# [ACTIVITY]
Go through the records below and copy out every line that contains the word "folder".

# [RECORDS FOR THIS EXERCISE]
+ + + + + + +

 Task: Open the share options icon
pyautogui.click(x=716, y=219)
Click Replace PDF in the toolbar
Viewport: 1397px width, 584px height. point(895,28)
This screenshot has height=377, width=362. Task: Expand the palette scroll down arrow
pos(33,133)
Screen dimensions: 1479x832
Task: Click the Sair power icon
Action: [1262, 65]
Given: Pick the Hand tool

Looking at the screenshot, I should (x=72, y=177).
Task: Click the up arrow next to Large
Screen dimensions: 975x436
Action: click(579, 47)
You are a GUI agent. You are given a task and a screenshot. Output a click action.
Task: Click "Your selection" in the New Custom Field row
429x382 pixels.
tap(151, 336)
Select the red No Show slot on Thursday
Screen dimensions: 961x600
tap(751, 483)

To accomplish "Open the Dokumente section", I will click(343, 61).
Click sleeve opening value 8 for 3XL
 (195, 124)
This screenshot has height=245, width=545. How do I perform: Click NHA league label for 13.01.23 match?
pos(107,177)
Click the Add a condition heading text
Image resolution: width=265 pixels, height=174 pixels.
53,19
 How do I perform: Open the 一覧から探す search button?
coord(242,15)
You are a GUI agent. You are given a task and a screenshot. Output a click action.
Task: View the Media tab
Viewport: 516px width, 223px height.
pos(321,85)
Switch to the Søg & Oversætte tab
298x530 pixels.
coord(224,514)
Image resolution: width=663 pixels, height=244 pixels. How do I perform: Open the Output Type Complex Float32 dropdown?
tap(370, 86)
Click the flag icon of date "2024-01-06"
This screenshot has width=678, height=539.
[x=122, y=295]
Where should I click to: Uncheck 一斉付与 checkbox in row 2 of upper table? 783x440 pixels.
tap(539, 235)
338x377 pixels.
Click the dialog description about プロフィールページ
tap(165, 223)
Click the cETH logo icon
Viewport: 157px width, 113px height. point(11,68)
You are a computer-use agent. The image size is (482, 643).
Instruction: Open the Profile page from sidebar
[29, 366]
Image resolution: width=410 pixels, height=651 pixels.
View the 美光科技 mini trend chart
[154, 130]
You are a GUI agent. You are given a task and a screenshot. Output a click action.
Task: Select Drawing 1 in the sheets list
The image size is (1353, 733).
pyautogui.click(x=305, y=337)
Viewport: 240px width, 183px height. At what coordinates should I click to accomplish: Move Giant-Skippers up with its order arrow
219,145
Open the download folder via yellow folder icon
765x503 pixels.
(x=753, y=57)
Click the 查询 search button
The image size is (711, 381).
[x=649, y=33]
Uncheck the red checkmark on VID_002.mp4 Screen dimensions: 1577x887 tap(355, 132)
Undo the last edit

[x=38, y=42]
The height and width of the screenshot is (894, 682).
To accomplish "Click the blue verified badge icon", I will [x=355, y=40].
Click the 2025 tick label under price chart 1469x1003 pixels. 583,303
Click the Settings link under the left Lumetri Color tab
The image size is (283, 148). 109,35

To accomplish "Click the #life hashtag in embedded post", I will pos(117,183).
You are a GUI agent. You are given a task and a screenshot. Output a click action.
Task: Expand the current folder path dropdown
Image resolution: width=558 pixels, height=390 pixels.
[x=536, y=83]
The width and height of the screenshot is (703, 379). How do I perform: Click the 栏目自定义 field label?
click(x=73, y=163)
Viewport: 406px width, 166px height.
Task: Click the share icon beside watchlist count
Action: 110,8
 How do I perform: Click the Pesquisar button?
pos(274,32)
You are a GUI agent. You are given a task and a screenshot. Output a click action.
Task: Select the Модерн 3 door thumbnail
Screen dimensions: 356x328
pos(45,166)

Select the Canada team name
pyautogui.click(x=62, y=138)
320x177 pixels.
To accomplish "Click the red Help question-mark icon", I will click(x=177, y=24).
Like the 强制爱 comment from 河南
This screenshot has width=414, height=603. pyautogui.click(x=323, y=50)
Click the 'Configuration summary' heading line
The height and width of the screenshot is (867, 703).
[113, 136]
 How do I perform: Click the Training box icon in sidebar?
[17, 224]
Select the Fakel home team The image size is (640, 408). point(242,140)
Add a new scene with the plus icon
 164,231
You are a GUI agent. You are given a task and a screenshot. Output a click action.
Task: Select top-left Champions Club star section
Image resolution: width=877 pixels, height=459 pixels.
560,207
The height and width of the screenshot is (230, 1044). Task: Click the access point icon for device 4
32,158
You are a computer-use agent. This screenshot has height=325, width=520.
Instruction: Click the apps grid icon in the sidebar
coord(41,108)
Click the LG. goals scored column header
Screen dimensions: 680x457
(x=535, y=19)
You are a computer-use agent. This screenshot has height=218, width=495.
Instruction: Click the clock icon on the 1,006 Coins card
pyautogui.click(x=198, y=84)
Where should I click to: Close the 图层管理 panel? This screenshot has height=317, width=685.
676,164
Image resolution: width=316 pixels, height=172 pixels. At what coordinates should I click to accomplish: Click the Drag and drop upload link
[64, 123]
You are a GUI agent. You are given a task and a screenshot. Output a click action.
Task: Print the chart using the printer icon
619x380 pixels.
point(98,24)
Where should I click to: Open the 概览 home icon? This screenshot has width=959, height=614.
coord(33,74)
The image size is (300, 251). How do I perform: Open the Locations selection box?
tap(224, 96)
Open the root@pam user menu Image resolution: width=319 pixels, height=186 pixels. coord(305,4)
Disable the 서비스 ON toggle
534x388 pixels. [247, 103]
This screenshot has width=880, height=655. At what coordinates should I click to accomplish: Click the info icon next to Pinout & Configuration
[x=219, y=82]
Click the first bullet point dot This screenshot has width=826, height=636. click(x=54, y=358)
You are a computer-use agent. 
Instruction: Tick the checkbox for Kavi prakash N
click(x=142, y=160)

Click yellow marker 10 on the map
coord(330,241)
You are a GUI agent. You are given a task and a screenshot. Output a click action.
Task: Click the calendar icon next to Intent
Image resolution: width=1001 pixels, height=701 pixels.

+ + + + + + +

# [EXERCISE ANSWER]
Open the download folder via yellow folder icon
Task: Expand the current folder path dropdown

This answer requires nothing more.